On the higher end of technology, trademark docketing software (including Alt Legal) will identify your filings (based on filing emails), retrieve all the information regarding the filing, add and clear deadlines based on your prosecution history, and keep your filings and deadlines updated without any manual activity.
Of course, these forms of automated docketing are limited by the data provided by IP offices, and with 180+ IP offices, there is quite a bit of variability. Ultimately, trademark professionals should evaluate the level of automation docketing vendors provide across respective offices compared to the level of access IP offices provide to data.
Automation Matters – Competitively and Ethically
The pandemic has certainly accelerated technology adoption among legal professionals as they look to free up time, improve client service in a semi-remote world, and ultimately remain competitive. Technology budgets are increasing. By way of example, Gartner predicts that in-house legal tech budgets will increase 200% by 2025.
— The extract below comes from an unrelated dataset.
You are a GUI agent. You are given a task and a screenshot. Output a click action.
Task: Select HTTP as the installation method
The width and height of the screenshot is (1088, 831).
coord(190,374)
Even more, you also need to concern yourself with technology from an ethical standpoint. Thirty-nine state bars have adopted the ABA’s technical competence requirement (see Comment 8), instructing lawyers to stay updated on the “benefits and risks associated with relevant technology.”
As you evaluate legal technology, it’s important to remember that vendors do not operate from a common dictionary. Make sure to ask questions in order to accurately compare the level of automation provided by different tools.